Um estudo feito pelo Funcine (Fundo Municipal de Cinema) em abril sobre os impactos da Covid-19 ao setor audiovisual apresenta, além de dados sobre prejuízos, sugestões de medidas emergenciais. Entre elas a remodelação do edital Armando Carreirão, principal mecanismo de fomento ao audiovisual em Florianópolis e que está parado há cinco anos.

O edital estava garantido pelos recursos aprovados na LOA (Lei Orçamentária Anual) para o lançamento dos editais referentes a 2019 e 2020 no valor total de R$ 2,6 milhões. Em março de 2019 foi anunciado pela Prefeitura no valor de R$ 1,1 milhão. Foi por fim remodelado para R$ 960 mil devido ao contingenciamento do orçamento municipal. Agora, em virtude da pandemia, a deflagração do edital não foi autorizada pelo Conselho Deliberativo do Município em 23 de março.
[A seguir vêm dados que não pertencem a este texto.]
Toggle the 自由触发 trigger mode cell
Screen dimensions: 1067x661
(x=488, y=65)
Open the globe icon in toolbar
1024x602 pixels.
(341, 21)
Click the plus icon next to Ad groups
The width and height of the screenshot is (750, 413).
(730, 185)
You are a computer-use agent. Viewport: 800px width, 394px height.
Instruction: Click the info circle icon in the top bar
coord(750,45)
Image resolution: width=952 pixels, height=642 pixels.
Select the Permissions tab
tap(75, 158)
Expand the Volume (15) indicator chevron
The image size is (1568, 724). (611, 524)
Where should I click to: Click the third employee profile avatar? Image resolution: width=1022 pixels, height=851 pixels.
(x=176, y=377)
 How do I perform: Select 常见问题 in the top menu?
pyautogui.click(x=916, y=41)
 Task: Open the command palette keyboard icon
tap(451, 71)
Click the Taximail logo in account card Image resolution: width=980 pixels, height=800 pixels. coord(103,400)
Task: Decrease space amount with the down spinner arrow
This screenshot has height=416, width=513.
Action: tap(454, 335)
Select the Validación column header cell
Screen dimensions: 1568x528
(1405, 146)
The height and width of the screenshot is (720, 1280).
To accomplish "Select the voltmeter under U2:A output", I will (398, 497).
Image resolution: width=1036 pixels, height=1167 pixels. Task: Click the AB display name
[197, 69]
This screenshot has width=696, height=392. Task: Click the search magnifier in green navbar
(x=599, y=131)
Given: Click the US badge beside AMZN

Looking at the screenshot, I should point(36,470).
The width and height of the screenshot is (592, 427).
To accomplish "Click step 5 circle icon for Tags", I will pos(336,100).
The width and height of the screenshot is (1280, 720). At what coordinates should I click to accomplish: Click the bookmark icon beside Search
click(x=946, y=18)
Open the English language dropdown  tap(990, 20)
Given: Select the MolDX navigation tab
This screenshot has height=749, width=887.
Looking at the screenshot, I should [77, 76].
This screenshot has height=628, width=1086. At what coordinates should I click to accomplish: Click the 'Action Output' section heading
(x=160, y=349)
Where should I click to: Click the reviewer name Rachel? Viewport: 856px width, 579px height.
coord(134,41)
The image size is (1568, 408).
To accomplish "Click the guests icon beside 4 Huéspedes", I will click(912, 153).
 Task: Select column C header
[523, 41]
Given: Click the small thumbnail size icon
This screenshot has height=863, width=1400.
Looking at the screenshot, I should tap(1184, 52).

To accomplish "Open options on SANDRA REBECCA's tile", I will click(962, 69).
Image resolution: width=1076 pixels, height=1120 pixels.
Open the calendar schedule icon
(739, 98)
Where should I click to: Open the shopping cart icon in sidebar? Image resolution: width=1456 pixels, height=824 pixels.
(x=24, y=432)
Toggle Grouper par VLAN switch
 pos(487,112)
O estudo do Funcine inclusive recomenda remodelação do edital, com projetos de produção de menor duração, menor valor e em maior quantidade; projetos de produções que possam ser realizados em regime de quarentena, com a equipe colaborando a distância; que abordem as limitações trazidas pelo confinamento e / ou apresentem formas inovadoras de produzir conteúdos em períodos de confinamento; entre outras. Também propõe a criação de um canal de streaming para imediata liberação do seu acervo via plataforma digital e aquisição de novos acervos  por meio de edital específico.